┏━━

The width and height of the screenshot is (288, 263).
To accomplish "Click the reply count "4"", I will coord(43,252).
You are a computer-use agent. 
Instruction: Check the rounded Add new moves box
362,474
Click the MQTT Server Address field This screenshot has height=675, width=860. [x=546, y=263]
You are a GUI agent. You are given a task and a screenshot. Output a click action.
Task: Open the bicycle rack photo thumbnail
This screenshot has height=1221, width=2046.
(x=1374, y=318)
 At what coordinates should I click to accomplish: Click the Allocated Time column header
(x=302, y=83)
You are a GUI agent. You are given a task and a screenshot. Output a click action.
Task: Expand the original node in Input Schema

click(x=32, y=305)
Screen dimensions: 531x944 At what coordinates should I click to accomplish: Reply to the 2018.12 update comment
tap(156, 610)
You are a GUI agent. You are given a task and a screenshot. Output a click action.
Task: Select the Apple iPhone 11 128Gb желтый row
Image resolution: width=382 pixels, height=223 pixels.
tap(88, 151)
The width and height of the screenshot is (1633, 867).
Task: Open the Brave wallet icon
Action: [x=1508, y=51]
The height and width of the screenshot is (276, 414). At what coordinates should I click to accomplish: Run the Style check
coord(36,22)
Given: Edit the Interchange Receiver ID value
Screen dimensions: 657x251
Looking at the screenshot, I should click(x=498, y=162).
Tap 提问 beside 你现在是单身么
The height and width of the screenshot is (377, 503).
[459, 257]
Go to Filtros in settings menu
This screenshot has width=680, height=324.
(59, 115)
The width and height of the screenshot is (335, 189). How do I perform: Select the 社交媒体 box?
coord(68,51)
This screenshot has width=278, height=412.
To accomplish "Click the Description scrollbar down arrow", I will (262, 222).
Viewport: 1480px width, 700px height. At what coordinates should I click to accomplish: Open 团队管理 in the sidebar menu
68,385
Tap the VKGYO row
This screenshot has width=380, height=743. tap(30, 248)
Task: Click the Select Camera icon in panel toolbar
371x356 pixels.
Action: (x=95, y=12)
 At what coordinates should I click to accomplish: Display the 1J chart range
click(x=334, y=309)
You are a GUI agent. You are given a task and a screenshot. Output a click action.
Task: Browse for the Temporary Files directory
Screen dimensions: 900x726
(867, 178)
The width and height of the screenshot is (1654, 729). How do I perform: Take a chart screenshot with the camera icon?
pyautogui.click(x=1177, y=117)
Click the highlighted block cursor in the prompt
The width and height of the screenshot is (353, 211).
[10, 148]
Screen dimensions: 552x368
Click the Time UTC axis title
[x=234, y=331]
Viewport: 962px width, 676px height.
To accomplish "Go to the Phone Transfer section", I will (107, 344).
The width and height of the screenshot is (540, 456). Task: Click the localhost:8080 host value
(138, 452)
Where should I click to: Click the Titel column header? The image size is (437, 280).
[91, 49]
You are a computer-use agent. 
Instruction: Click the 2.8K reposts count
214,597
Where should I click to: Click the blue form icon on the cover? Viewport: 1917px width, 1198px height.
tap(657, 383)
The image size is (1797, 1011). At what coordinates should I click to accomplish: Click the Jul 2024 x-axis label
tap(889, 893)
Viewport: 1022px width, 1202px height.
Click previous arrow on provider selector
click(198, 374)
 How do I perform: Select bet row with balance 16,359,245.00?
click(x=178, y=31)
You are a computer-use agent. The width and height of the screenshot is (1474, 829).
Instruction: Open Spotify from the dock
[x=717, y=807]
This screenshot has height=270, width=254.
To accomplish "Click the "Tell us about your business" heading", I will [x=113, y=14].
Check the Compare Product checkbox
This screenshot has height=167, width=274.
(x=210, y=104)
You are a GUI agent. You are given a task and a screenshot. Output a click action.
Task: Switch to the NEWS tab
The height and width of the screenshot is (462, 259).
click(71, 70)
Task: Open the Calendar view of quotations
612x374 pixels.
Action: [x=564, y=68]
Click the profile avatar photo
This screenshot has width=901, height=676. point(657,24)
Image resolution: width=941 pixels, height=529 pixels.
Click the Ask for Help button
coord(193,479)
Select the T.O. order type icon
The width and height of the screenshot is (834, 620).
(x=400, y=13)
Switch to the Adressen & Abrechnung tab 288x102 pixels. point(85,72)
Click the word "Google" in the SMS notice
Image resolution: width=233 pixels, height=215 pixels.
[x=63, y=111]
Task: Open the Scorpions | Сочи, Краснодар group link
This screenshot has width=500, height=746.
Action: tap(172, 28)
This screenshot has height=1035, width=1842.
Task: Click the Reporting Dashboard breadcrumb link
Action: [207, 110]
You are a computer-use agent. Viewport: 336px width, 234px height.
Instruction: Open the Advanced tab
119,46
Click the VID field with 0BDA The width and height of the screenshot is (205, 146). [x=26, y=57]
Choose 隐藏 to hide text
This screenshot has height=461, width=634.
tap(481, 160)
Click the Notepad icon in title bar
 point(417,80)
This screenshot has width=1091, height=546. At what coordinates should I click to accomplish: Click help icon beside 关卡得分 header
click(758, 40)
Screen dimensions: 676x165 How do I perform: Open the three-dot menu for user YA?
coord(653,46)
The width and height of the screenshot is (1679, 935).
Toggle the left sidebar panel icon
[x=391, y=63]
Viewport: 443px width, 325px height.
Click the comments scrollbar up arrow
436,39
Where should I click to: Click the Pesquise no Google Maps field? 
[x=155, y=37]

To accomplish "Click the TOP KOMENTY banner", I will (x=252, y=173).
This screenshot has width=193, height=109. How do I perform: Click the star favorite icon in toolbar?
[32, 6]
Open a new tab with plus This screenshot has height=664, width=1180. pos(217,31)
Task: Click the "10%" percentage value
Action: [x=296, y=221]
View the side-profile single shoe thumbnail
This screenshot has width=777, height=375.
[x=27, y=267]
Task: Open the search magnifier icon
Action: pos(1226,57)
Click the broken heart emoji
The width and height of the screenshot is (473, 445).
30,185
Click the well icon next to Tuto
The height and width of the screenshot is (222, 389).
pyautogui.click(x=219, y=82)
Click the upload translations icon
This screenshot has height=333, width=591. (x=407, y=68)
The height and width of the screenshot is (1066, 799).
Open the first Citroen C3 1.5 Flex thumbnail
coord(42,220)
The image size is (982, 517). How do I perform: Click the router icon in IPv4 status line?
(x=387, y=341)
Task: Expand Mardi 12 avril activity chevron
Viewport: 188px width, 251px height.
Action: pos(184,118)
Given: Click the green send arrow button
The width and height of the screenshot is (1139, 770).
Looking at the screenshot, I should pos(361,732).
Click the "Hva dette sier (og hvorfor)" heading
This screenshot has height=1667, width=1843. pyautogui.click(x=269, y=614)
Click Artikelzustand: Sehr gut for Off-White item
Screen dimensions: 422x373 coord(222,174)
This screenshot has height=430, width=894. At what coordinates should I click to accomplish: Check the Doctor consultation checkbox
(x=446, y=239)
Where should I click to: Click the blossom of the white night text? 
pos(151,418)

┗━━

> Exercise instructions
Format the listing as a numbered list with blank lines omitted, starting with the line containing "Click the upload translations icon" and going on through the end of the listing.

> Reply
1. Click the upload translations icon
2. This screenshot has height=333, width=591. (x=407, y=68)
3. The height and width of the screenshot is (1066, 799).
4. Open the first Citroen C3 1.5 Flex thumbnail
5. coord(42,220)
6. The image size is (982, 517). How do I perform: Click the router icon in IPv4 status line?
7. (x=387, y=341)
8. Task: Expand Mardi 12 avril activity chevron
9. Viewport: 188px width, 251px height.
10. Action: pos(184,118)
11. Given: Click the green send arrow button
12. The width and height of the screenshot is (1139, 770).
13. Looking at the screenshot, I should pos(361,732).
14. Click the "Hva dette sier (og hvorfor)" heading
15. This screenshot has height=1667, width=1843. pyautogui.click(x=269, y=614)
16. Click Artikelzustand: Sehr gut for Off-White item
17. Screen dimensions: 422x373 coord(222,174)
18. This screenshot has height=430, width=894. At what coordinates should I click to accomplish: Check the Doctor consultation checkbox
19. (x=446, y=239)
20. Where should I click to: Click the blossom of the white night text? 
21. pos(151,418)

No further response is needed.